Young’s 20th homer came a year removed from his demotion to the Minors last season, where he played from August 10-28 before returning to the big league club. Before he was sent down, Young hit just seven home runs with 28 RBIs and a sub-Mendoza line .194 average.
Over the final month of the season, Young’s production picked up, as he tallied eight home runs with 14 RBIs and a .263 batting average.
“It was a reality check,” Young said. “It was a sign that, ‘Hey, you need to turn things around if you expect to play at this level.’ I took it as a challenge. Nobody’s given anything in this game, and you have to earn everything, especially at this level.”
Drew records 250th RBI in 600th game
MILWAUKEE — When he stepped in against Trevor Hoffman in the 10th inning on Monday, shortstop Stephen Drew had already reached one career milestone on the day. With his two-run single, he added another.
Drew, playing in his fourth full season with the D-backs, collected his 250th and 251st career RBIs. It also happened to be Drew’s 600th career game.
Joining Luis Gonzalez, Steve Finley, Chad Tracy and Jay Bell in an exclusive club, Drew became just the fifth player in Arizona history to play in 600 games and collect 250 RBIs as a D-back.
“Is that good or not?” Drew asked before learning how many players in franchise history had done so. “To reach that milestone, it’s pretty neat to hear that I was only the fifth one to ever do it.
“I don’t really set any goals or look at goals until the end of the season. It’s one of those things that is neat in its own self, but I just try to go out every day and help the team win, some way, some how.”
With 250 RBIs, Drew is just the eighth player in franchise history to reach that mark, joining current teammates Mark Reynolds and Chris Young. Drew is only the seventh player in franchise history to play in 600 games and the only current player to have done so.
He was not the only one at Miller Park this week who had reached that feat, however, as former D-backs shortstop and current Brewers infielder Craig Counsell played 664 games with Arizona.
Despite being just 27 years old, the 600-game mark makes Drew one of the more veteran guys in the D-backs’ clubhouse.
“When I first got called up, it was a bunch of veteran guys. We were still in purple then,” Drew said. “We had guys like Counsell and the reason I got called up was he had a broken rib. Gonzo was there still, [Brandon Webb] was still there. To play so many games here it’s nice, especially to stay in one spot, it’s huge.
“We had some good years when I first got called up.

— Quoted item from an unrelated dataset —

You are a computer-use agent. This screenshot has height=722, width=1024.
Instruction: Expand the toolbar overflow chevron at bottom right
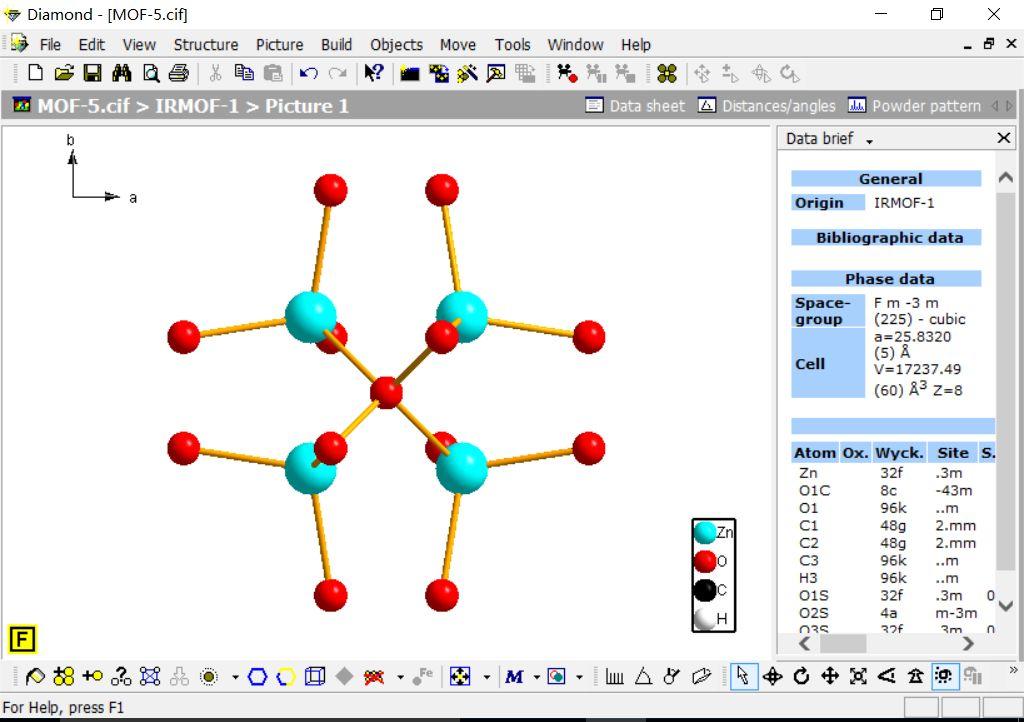1013,670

The year right after, we made the playoffs and that was neat in itself.”
Gibson: D-backs being thrown at is ‘baseball’
MILWAUKEE — As a 90-mph fastball from Chris Narveson sailed behind the back of Rusty Ryal in the fourth inning Monday night, D-backs manager Kirk Gibson wasn’t surprised, nor was he too upset.
With his starter having hit three Brewers hitters, it was just part of the game.
“He tried to hit Ryal before that, and then they threw a changeup and [Brewers manager Ken] Macha was over there going, ‘Come on!’” Gibson said. “I understand, I had no problem with any of it. We hit three of their guys — not on purpose — they tried to hit Rusty.
“That’s baseball. We should’ve just walked down to the base. I had no problem with any of that.”
While he’s fine with the idea of settling such matters that way, Gibson went on to say he would never instruct one of his pitchers to intentionally hit an opposing batter.
Still, he wouldn’t oppose such actions from his pitching staff.
“I told Joe Saunders not to hit him,” Gibson said, referring to the D-backs’ game on August 3, when Mark Reynolds was hit in the head by a Nationals pitcher. “But somewhere along the line, if somebody would’ve responded to that throughout that series, to me, that’s one of the things that helps connect you.
“Reynolds would’ve known what happened. Those are just little subtle things that happen within a game.”
Jordan Schelling is an associate reporter for MLB.com. This story was not subject to the approval of Major League Baseball or its clubs.